Hmmm... I might try the baggie method...


----------



## Mr. Versatile (Nov 24, 2005)

Losing the box & carrying it in your jersey pocket is another option, although I personally don't like it. I have a medium size Topeak clip on under seat bag. I put 2 unboxed tubes in it. The other stuff e.g. tools, co2 inflator, etc. is wrapped up tightly in a rag. Using the rag does several things:
1. It keeps tools & other stuff from wearing or punching holes in the tube.
2.. it keeps things from jingling or rattling around
3. if you get a flat it's nice to be able to put your tools on something so they don't get lost
4. You have something to wipe your hands on when you've finished.


----------



## Opus51569 (Jul 21, 2009)

I carry mine in an old sock. It protects the tube and doubles as a rag if I need one.


----------



## lactic acidosis (Jul 24, 2006)

Opus51569 said:


> I carry mine in an old sock. It protects the tube and doubles as a rag if I need one.


I keep mine in a latex glove.


----------



## Jett (Mar 21, 2004)

stockracing said:


> What's the practical way to carry a spare tube on a bike ride? Currently I just shoved the box with the spare tube inside in my wedge bag. I was thinking of loosing the box and just shoved the tube inside bag.


No Box, zip lock bag


----------



## laffeaux (Dec 12, 2001)

I carry my spare tube, pump, tire levers, and patch kit in my jersey pockets. There's also room for a Clif Bar.


----------



## black_box (Jun 7, 2008)

wrapping other items like tools in a rag is a good idea. I had some allen wrenches in a plastic bag and the friction wore a hole in the bag, they were scattered around the wedge bag when I needed them  got a multitool...


----------



## MontyCrisco (Sep 21, 2008)

I wrap it in a square of Tyvek material (cut from an USPS mailer). The Tyvek can be used to boot a tire if it gets seriously gashed - i.e., keeps the tube from bulging out of the busted tire.


----------



## Kerry Irons (Feb 25, 2002)

*Ragging*



black_box said:


> wrapping other items like tools in a rag is a good idea. I had some allen wrenches in a plastic bag and the friction wore a hole in the bag, they were scattered around the wedge bag when I needed them  got a multitool...

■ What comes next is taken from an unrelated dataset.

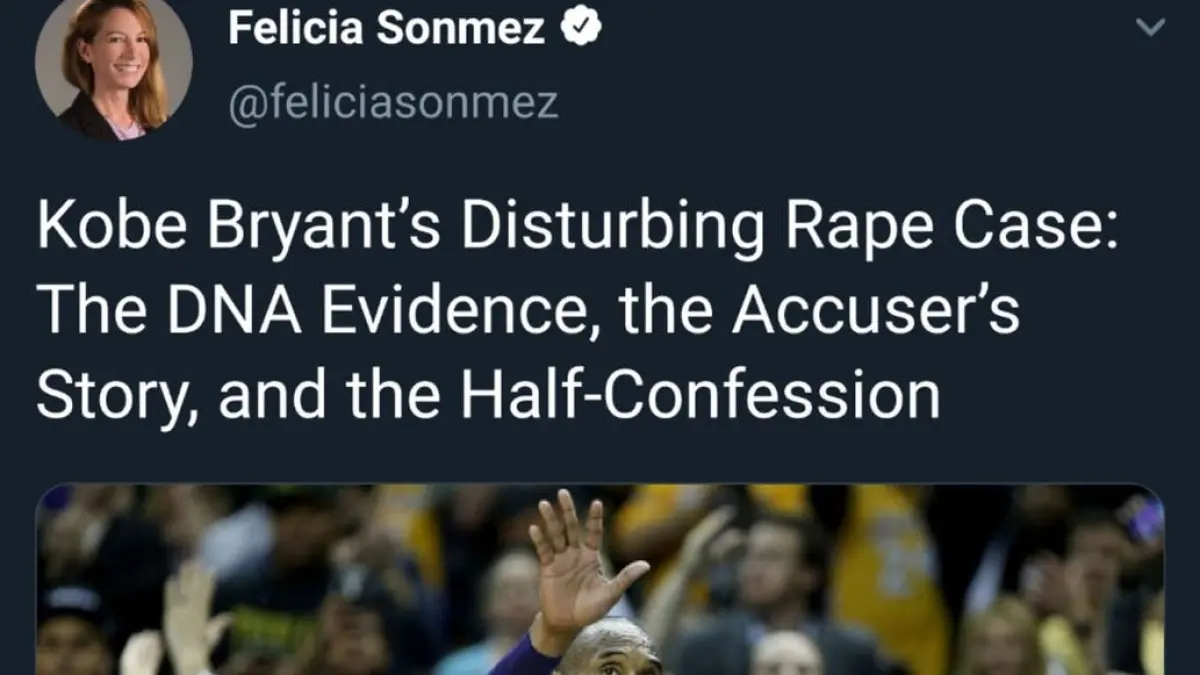Viewport: 1200px width, 675px height.
Task: Open the Felicia Sonmez display name link
Action: point(386,28)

Wrapping the tube in a rag is a real good idea as well. I wrap mine in a bandana, which comes in handy to do any needed cleanup after the repair. I can also put a couple of pieces of Tyvek in the wrap along with a few Park instant patches in case I get a double flat when riding solo. I've never had a tube damaged due to "the rub" but it's almost guaranteed to happen if you leave the tube in the box.


----------



## Doolab (Feb 13, 2008)

I pack a pair of nitrile gloves instead of a rag. 
I find it much easier to not get my hands dirty in the first place than to try and wipe stubborn grease and grime off of them. Nitrile gloves also don't take up any extra space in the bag since they're as thick as latex gloves, but much tougher...


----------



## tednugent (Apr 26, 2010)

MontyCrisco said:


> I wrap it in a square of Tyvek material (cut from an USPS mailer). The Tyvek can be used to boot a tire if it gets seriously gashed - i.e., keeps the tube from bulging out of the busted tire.


That's a good tip. Beats using $1 bills.

I usually lube the tube with baby powder, then put it in a plastic baggy, inside my bag...


----------



## clalor (May 29, 2010)

Paranoid guy here. In my bag I have two tubes, each talc'ed and stored in their own plastic bag, then stuffed into an old cycling sock to protect them from tools.


----------



## Touch0Gray (May 29, 2003)

the only time a second tube matters is after you flat and still want a spare. I carry a single spare tube in a surgical glove and a glueless patch kit


----------



## frdfandc (Nov 27, 2007)

I only carry a single spare in a tube sock with a glueless patch kit as well.


----------



## blkwtr (Aug 5, 2010)

The problem with carrying a spare tube is that by the time you need it, it may have a leak in it from all the things already mentioned or have a crack in it from dry rot. Should you test your spare from time to time and if so, how?

Dennis


----------



## Kerry Irons (Feb 25, 2002)

*Testing*



blkwtr said:


> The problem with carrying a spare tube is that by the time you need it, it may have a leak in it from all the things already mentioned or have a crack in it from dry rot. Should you test your spare from time to time and if so, how?


First off, a properly carried tube should not have a problem. I've never had one get damaged, and cracks or dry rot suggest either a crap tube or many years of storage. Roll it up, put a rubber band around it, wrap it in a rag or a bandana and you should never have a problem.

As far as testing, you could pump it up until it triples in diameter and then check for leaks under water, just like if you had experienced a flat.


----------



## kykr13 (Apr 12, 2008)

I heard a guy say once that he carried a spare in the box, unused in his seat bag for so many years that the tube rubbing against the box eventually destroyed it. We have some bad roads around here. 

My two spares are in ziploc bags but I should probably stuff one in the latex glove I carry in my seat bag. The glove might come in handy, but the box - probably not. The other one stays in a ziploc in a jersey pocket with my cell phone and some cash. I carry two since a lot of times I ride alone on chip-sealed roads out in the middle of nowhere.


----------